Fortunately, the cell was empty, so the kids all got to take turns locking one another inside. After ten or fifteen minutes of this Ms. Reid said they were running short on time and had to wrap it up. As the class all filed up the stairwell, Doug’s dad, who led the group, suddenly stopped and turned around, announcing that he had forgotten to show them all one of the most important things cops must do when they bring in the bad guys off the streets.
Naturally, a couple students asked what that might be, but Doug’s father would say no more. Even Miss Reid seemed at a loss, tilting her head in apparent confusion. As for Doug himself, he was just as much in the dark as all the rest.
To the disappointment of everyone, they arrived, not in some dark and spooky interrogation room filled with hard shadows and lit by a single swinging bulb, as some of the boys had quietly speculated, but rather at the front reception desk, at the exact spot they had begun.
At a nod from his father, the officer on desk duty produced a stack of rectangular white cards, about half the size of a sheet of paper. Next to these he set a dirty and scuffed up pad of dark ink.
“I’m not sure about this,” Miss Reid said, pressing through the throng of students to make her way to the counter. Doug’s father placed a hand on her shoulder and gave it a reassuring little squeeze, explaining that it was all part of the demonstration and nothing to be concerned about. After all, was not the whole point of the field trip to show the kids what it was like to be a cop? Well, booking suspects was a big part of that.
Miss Reid frowned but remained silent, slowly melting back into the crowd of students as they pushed forward and around her to get a better view.
“Okay then,” the desk officer said, smiling and rubbing his palms briskly together in a way that seemed rather forced. “Who wants to go first? Any volunteers?”
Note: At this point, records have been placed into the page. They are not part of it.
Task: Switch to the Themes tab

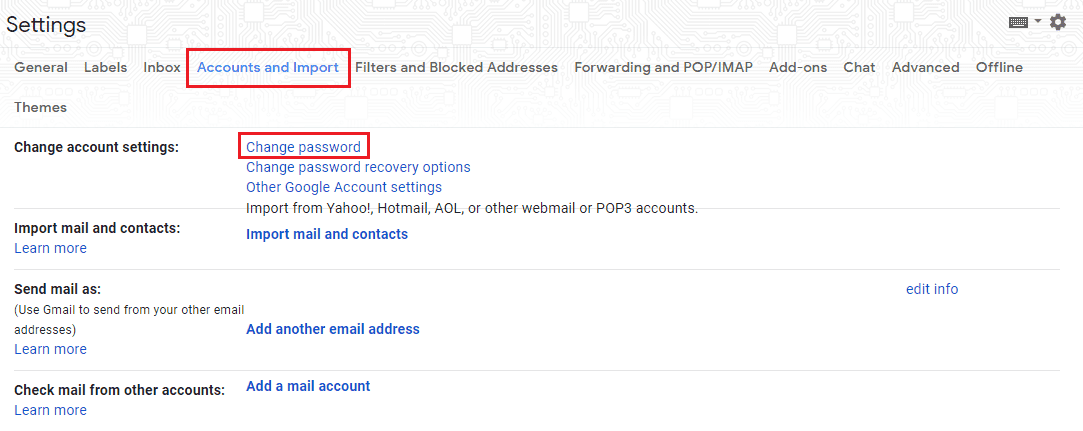Action: [41, 108]
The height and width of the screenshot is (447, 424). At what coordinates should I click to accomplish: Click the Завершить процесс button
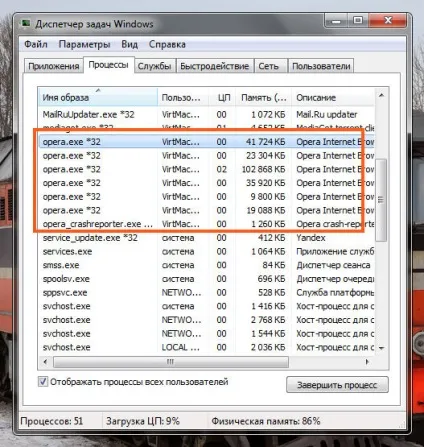pos(337,385)
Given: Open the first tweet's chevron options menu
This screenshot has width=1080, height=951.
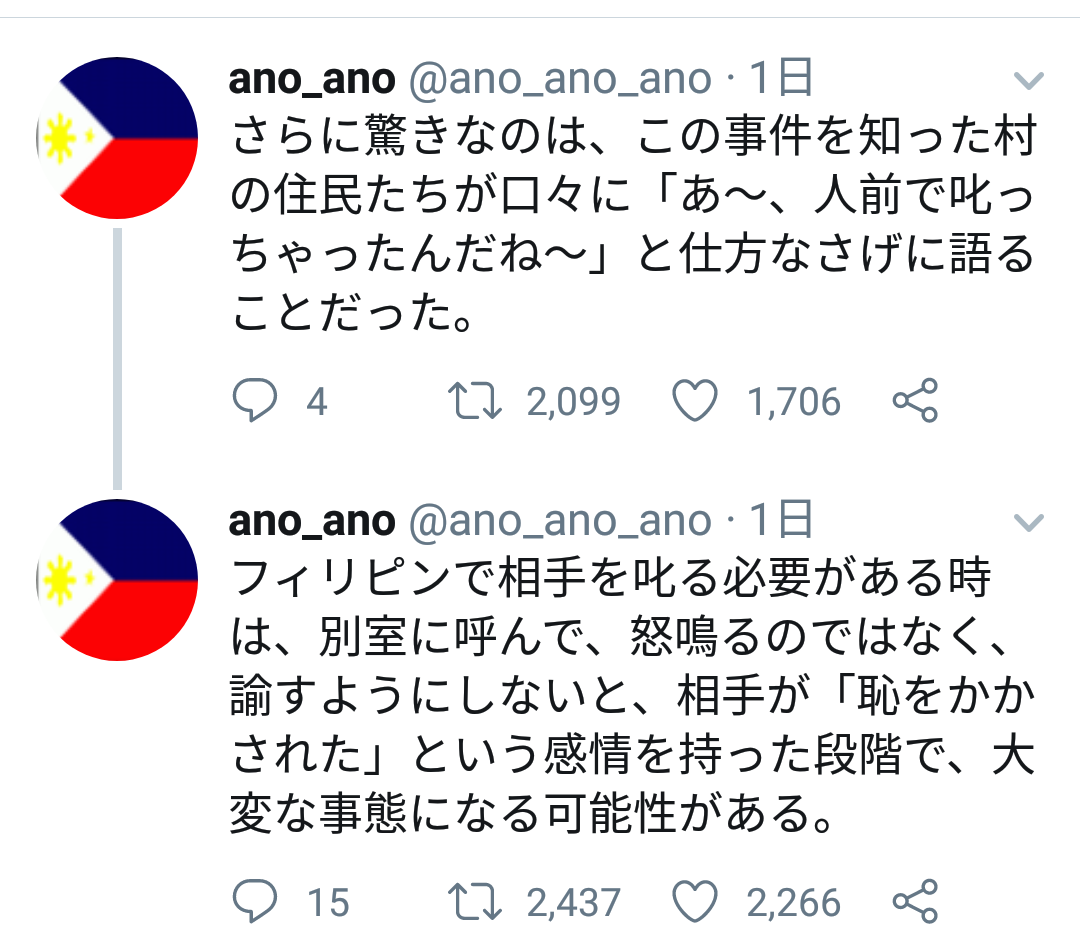Looking at the screenshot, I should [x=1029, y=81].
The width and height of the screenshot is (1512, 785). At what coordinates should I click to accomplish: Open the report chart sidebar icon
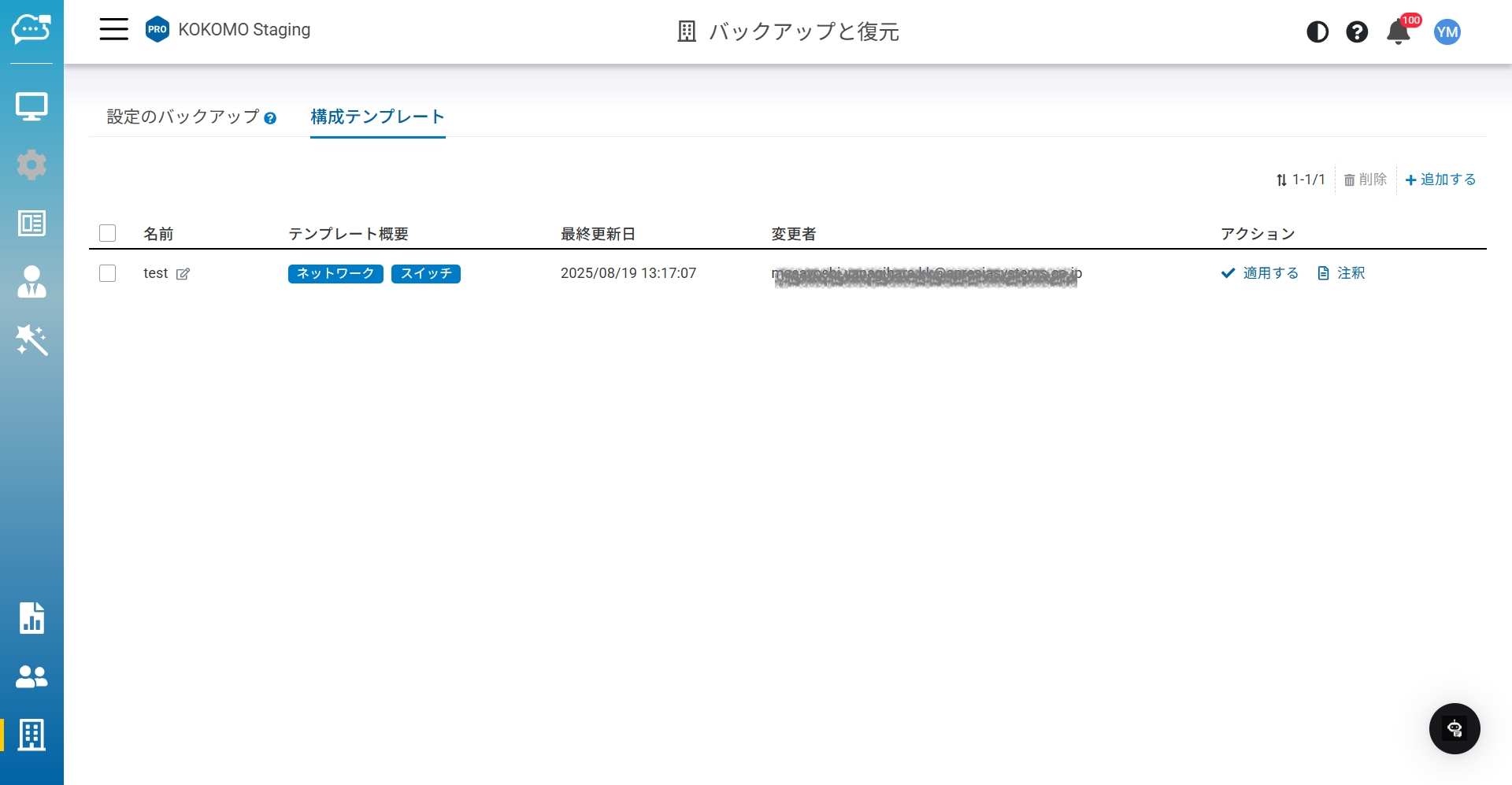[32, 618]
Jose, a relatively new kid who had transferred from Osborne School over on the west side of town, was volunteered by the boys to either side of him and nudged forward toward the counter. Once there, the desk officer gripped the child’s index finger and firmly rolled the tip back and forth over the cushion of ink and, from there, onto one of five small squared off sections marked on the card. He repeated this with each finger and both thumbs. To make it “official,” Jose was then told to fill out his name and date of birth at the top. Finally, he was given a small hand wipe stinking of alcohol with which to scrub his purple-black fingers. With a thumbs up and pat on the back from the desk officer, he was promptly returned to the crowd.
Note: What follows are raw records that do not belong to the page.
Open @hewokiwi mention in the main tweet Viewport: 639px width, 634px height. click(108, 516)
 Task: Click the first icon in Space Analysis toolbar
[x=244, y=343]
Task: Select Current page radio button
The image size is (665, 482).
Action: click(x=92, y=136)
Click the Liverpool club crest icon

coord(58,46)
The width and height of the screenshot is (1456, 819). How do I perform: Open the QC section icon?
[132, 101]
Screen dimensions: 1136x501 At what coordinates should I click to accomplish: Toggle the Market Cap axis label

This process was repeated until every student had their card printed and filled out. A woman then came forward, grabbed the stack, and disappeared into an adjacent room. Though the blinds were shut, Doug could see the bright band of light flash under the door and hear the clunk and whir of what was clearly a copy machine. After fifteen minutes or so she returned, placing the stack of cards right back where she’d gotten them.
Doug’s father held the cards up and waved them over his head , asking the class if they’d like to take them home as souvenirs. The kids, of course, were delighted. Aside from the prints, each card came with a really cool and official looking Turlock Police Department logo stamped on the lower right corner.
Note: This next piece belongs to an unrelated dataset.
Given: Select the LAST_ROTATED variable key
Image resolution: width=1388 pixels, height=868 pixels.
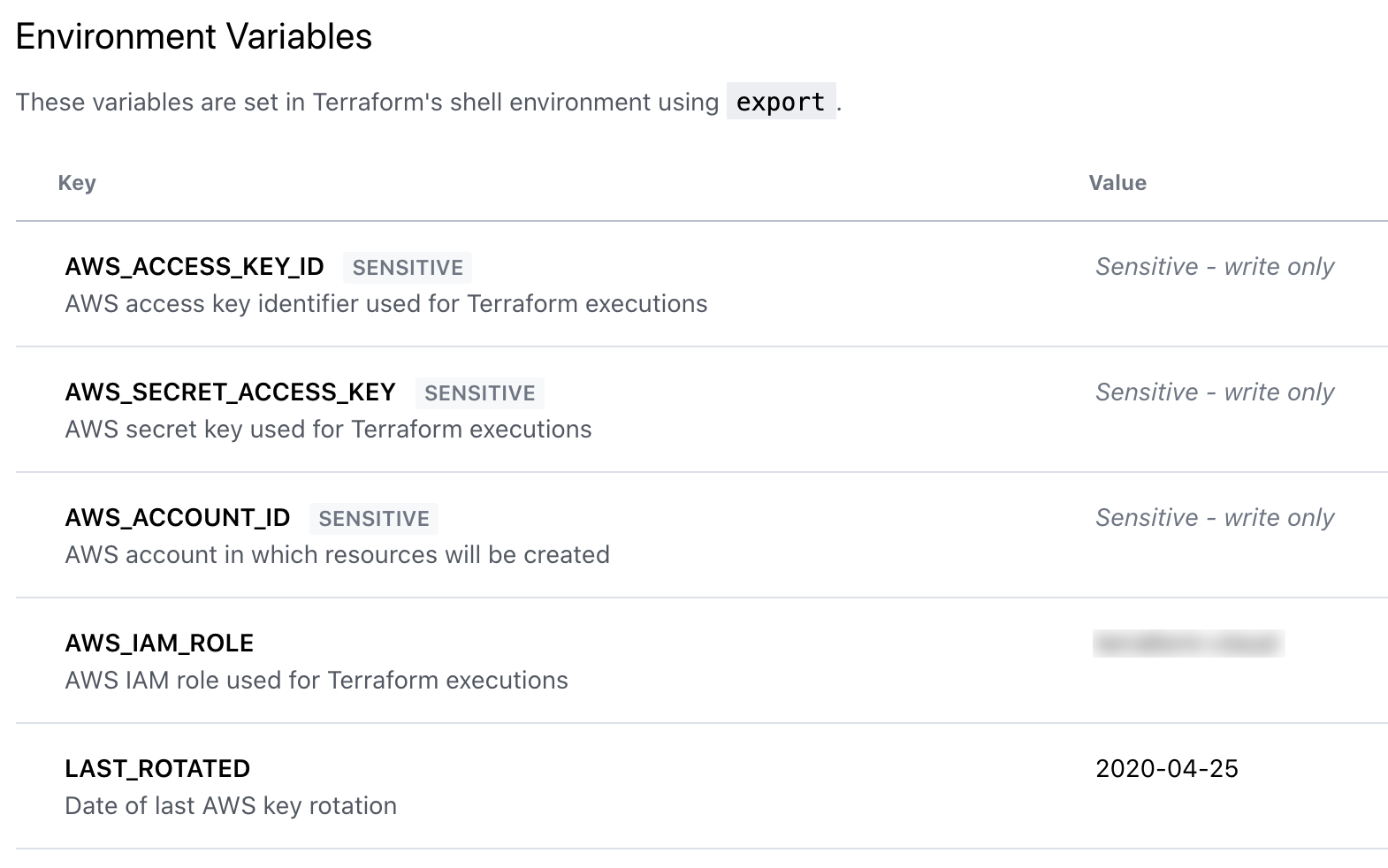Looking at the screenshot, I should pyautogui.click(x=157, y=769).
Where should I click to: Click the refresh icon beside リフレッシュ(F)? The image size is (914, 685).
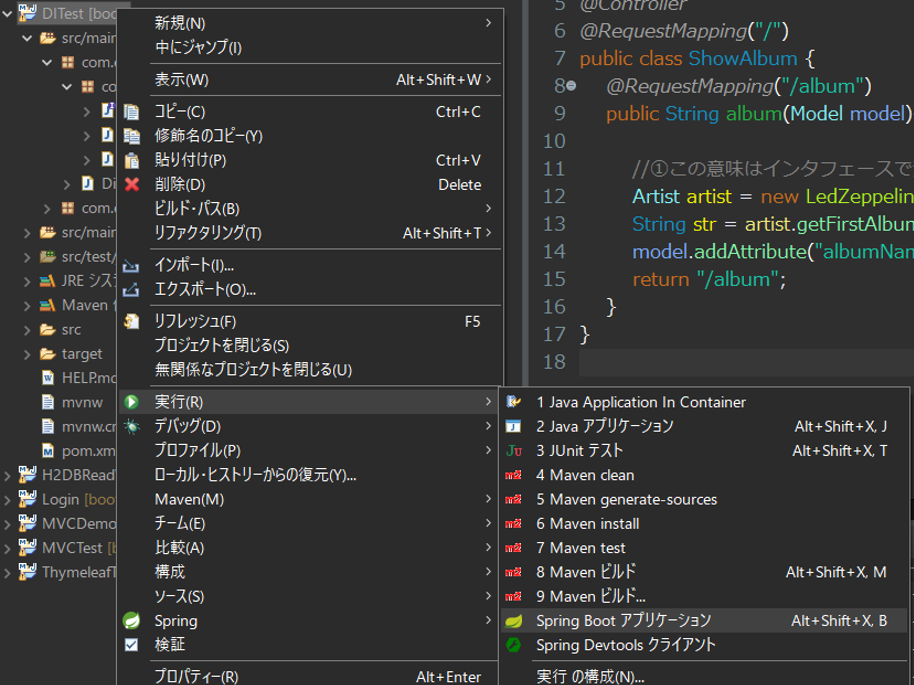click(x=131, y=322)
On the way back to the school, many of the kids huddled together at the back of the bus, comparing the whorls and curves of each other’s prints, fruitlessly arguing who had the coolest patterns. The whole experience was all the kids talked about for the next two or three days before interest began to wane. By the end of the week, they had moved on to other things and the entire field trip was more or less forgotten.
Forgotten by the kids, at least. Back at the station, meticulous care was taken to ensure that the events of that day might live on indefinitely. A copy of each child’s card was filed away alphabetically, safe and secure in the basement where such things were kept until, many years hence, they might again see the light of day.